What is asked —
Recast the lines from the one holding "coordinates (884, 41)." through the one holding "coordinates (125, 25).", both included, as a Markdown table with columns No. and Line, leaving out blank lines.

Data rows —
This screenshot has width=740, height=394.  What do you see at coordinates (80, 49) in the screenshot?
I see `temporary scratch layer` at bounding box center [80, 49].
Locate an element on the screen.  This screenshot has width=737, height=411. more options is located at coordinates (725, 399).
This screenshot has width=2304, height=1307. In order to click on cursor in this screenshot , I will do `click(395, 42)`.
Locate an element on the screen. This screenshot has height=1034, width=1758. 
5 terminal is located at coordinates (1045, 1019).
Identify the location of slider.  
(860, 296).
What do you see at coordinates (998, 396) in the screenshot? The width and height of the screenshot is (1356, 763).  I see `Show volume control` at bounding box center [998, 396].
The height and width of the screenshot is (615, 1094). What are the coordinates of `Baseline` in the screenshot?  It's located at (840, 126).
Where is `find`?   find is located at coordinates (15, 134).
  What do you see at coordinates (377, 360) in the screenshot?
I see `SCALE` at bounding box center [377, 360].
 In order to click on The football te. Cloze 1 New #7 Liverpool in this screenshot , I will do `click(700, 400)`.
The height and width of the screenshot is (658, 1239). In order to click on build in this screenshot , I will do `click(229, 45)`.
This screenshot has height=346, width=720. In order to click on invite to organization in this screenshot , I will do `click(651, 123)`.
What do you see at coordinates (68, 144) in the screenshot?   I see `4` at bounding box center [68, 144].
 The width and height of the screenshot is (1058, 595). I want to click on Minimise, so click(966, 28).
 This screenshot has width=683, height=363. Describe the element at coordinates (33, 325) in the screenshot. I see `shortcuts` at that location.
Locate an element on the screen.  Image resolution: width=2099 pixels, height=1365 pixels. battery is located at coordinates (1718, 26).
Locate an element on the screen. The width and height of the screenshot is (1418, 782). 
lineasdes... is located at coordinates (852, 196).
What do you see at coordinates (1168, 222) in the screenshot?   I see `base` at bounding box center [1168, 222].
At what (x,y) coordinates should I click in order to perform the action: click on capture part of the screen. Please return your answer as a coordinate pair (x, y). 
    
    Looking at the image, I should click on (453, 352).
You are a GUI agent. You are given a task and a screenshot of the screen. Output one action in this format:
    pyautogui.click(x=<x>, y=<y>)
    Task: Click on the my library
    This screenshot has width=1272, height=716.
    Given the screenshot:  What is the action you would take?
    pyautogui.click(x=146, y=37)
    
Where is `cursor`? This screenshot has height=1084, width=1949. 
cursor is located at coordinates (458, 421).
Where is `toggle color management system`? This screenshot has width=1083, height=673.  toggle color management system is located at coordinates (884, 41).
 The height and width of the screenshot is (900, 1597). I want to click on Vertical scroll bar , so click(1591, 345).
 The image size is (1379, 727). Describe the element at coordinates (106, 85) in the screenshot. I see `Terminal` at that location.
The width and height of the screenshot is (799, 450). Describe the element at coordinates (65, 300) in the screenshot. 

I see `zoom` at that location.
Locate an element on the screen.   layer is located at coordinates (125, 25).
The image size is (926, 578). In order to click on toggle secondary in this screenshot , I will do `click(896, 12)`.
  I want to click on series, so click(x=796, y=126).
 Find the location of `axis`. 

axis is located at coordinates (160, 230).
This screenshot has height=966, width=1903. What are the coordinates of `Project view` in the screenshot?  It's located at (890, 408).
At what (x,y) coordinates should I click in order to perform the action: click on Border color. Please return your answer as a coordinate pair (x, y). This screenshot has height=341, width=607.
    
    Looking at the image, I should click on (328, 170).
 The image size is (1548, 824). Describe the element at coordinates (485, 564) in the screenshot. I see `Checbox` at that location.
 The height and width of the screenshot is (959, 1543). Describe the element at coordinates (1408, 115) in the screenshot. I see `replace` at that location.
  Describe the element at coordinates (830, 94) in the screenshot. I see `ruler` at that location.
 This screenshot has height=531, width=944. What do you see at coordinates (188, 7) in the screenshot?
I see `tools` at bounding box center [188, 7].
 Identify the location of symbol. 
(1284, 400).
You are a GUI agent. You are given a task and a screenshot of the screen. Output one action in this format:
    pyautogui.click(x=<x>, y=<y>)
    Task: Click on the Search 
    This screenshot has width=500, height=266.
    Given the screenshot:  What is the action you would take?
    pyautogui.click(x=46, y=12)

Solved problem —
| No. | Line |
|---|---|
| 1 | Where is `toggle color management system`? This screenshot has width=1083, height=673.  toggle color management system is located at coordinates (884, 41). |
| 2 |  The height and width of the screenshot is (900, 1597). I want to click on Vertical scroll bar , so click(1591, 345). |
| 3 |  The image size is (1379, 727). Describe the element at coordinates (106, 85) in the screenshot. I see `Terminal` at that location. |
| 4 | The width and height of the screenshot is (799, 450). Describe the element at coordinates (65, 300) in the screenshot.  |
| 5 | I see `zoom` at that location. |
| 6 | Locate an element on the screen.   layer is located at coordinates (125, 25). |